=== DATA PROVIDED ===

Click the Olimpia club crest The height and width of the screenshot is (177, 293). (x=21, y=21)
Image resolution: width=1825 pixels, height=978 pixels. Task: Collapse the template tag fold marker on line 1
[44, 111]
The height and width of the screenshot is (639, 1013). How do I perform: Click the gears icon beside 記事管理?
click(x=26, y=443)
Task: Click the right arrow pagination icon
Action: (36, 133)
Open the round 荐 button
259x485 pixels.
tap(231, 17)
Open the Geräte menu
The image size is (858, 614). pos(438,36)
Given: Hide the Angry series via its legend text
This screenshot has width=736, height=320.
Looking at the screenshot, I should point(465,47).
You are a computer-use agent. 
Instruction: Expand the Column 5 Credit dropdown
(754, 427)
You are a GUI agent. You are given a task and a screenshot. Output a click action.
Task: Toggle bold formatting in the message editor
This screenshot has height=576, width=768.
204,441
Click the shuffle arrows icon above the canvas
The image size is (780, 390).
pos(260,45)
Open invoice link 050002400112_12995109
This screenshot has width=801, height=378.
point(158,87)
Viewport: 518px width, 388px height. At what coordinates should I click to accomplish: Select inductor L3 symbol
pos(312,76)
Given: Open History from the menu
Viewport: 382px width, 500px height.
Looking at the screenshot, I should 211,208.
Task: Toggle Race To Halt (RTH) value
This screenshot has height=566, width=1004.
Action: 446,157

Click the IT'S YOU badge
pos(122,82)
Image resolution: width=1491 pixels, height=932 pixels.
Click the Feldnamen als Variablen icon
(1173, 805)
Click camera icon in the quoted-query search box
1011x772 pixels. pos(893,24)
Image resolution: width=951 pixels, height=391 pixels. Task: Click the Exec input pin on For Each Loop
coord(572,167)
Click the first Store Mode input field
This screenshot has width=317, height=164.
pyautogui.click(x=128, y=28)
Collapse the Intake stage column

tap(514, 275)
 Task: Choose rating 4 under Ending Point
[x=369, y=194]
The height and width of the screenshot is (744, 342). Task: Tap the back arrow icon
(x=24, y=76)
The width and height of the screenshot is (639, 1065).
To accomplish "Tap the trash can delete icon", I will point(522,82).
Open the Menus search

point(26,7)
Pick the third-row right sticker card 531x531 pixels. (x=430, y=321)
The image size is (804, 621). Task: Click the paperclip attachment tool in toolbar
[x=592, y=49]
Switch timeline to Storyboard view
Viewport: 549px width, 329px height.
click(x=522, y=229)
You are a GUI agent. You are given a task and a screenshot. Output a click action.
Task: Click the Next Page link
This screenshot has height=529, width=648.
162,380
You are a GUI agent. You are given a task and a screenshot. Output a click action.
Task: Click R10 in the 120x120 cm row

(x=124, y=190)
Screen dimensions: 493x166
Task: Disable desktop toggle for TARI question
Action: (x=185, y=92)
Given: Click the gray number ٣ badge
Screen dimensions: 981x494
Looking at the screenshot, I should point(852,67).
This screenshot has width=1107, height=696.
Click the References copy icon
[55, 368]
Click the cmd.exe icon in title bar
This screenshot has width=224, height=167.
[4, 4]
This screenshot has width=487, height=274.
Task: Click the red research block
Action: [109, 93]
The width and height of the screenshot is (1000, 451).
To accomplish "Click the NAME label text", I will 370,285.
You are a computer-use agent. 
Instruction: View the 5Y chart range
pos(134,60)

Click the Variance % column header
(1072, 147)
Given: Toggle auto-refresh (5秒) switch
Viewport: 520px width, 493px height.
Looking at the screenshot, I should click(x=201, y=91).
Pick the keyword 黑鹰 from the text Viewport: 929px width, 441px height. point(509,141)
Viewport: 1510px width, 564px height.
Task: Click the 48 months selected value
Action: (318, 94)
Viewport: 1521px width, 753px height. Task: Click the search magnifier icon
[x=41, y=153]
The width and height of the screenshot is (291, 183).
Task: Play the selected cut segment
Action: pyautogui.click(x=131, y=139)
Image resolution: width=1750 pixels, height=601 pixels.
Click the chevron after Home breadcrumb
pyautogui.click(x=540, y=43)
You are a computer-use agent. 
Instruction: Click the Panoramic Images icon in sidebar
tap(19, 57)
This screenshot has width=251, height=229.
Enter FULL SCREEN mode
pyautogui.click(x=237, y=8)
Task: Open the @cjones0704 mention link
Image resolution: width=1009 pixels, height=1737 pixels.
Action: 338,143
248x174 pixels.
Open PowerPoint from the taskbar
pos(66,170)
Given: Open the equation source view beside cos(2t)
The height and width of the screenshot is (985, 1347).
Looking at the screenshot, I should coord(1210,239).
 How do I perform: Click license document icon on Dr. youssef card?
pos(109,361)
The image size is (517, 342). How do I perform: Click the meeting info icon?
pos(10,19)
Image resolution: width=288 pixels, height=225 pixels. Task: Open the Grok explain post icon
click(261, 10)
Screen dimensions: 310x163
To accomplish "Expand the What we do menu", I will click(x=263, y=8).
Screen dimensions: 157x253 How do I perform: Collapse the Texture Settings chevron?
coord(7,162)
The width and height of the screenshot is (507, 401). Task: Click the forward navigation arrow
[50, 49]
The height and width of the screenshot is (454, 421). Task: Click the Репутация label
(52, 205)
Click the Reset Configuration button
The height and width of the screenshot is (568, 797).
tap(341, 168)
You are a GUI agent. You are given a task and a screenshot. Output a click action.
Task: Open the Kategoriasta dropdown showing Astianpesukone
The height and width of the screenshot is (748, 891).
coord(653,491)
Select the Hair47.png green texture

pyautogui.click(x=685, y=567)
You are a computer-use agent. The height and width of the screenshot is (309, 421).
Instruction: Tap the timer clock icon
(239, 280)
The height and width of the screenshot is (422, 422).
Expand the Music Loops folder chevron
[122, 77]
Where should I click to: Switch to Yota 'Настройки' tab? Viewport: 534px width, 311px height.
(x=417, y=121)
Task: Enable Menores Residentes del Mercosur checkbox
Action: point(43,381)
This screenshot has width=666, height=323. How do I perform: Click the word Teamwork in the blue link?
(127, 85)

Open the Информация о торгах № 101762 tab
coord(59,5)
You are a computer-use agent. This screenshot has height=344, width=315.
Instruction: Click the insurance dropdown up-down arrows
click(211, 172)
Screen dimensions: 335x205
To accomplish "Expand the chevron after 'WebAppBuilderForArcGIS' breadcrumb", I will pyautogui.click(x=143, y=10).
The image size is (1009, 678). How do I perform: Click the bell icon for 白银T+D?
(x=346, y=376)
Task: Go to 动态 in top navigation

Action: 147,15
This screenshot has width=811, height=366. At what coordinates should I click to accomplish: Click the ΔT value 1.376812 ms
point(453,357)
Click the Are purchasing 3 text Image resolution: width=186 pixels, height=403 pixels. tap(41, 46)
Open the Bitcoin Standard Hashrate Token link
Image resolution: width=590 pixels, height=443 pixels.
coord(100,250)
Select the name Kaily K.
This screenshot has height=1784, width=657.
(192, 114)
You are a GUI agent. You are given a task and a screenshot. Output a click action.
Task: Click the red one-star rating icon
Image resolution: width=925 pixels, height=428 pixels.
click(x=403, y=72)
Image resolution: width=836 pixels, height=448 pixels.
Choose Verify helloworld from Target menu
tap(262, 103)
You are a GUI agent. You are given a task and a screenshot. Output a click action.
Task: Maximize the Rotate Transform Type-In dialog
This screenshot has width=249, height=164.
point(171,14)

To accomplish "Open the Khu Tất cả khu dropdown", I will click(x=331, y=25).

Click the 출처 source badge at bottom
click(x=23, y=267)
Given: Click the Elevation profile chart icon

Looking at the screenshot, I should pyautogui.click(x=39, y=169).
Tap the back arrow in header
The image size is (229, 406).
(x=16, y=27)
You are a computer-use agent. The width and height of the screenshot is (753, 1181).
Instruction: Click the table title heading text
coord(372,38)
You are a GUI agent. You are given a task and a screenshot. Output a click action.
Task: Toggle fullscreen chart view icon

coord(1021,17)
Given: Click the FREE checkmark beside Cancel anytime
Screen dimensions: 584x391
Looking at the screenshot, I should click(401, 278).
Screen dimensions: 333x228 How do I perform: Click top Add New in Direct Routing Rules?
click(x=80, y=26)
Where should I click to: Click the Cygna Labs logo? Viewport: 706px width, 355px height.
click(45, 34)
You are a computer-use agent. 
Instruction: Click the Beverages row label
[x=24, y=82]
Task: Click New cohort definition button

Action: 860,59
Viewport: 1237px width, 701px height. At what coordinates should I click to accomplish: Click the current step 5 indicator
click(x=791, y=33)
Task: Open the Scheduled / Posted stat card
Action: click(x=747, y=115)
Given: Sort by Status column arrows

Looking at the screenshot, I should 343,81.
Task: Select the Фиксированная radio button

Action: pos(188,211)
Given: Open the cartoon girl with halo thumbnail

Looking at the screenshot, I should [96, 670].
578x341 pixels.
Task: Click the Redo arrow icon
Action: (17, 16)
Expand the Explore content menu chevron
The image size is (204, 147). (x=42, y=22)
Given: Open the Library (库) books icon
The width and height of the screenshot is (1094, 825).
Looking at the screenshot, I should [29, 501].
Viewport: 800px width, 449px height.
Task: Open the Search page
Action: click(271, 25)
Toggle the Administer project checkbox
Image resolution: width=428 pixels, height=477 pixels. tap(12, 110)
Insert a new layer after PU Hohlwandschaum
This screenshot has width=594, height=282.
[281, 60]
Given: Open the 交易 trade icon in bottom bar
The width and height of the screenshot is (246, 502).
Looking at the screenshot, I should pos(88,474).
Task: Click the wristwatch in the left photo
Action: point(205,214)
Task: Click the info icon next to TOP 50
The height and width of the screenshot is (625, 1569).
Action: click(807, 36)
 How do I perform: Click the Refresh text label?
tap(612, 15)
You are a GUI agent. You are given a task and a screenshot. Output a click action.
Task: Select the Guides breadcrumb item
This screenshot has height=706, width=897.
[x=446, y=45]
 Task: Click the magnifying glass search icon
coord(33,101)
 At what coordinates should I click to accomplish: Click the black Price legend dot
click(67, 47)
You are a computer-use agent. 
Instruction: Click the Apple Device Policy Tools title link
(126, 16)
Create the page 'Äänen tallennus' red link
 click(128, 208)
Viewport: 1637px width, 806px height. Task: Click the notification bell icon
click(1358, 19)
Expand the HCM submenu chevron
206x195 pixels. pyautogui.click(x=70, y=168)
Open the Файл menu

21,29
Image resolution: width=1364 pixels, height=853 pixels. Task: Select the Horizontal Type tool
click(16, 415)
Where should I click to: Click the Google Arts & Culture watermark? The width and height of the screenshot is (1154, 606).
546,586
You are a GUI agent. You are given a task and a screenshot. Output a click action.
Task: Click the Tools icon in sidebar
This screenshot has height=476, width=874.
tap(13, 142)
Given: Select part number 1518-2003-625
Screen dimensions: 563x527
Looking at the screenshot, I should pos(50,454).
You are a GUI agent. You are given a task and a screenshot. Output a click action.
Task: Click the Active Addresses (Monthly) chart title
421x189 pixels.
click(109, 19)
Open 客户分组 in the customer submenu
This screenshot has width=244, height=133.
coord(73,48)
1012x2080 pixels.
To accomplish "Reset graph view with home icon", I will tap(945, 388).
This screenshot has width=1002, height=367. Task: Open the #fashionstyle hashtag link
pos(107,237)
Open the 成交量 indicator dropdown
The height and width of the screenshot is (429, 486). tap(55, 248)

===

* WHAT TO DO *
From the entries, copy out each line containing the word "number".

* WRITTEN SOLUTION *
Given: Click the gray number ٣ badge
Given: Select part number 1518-2003-625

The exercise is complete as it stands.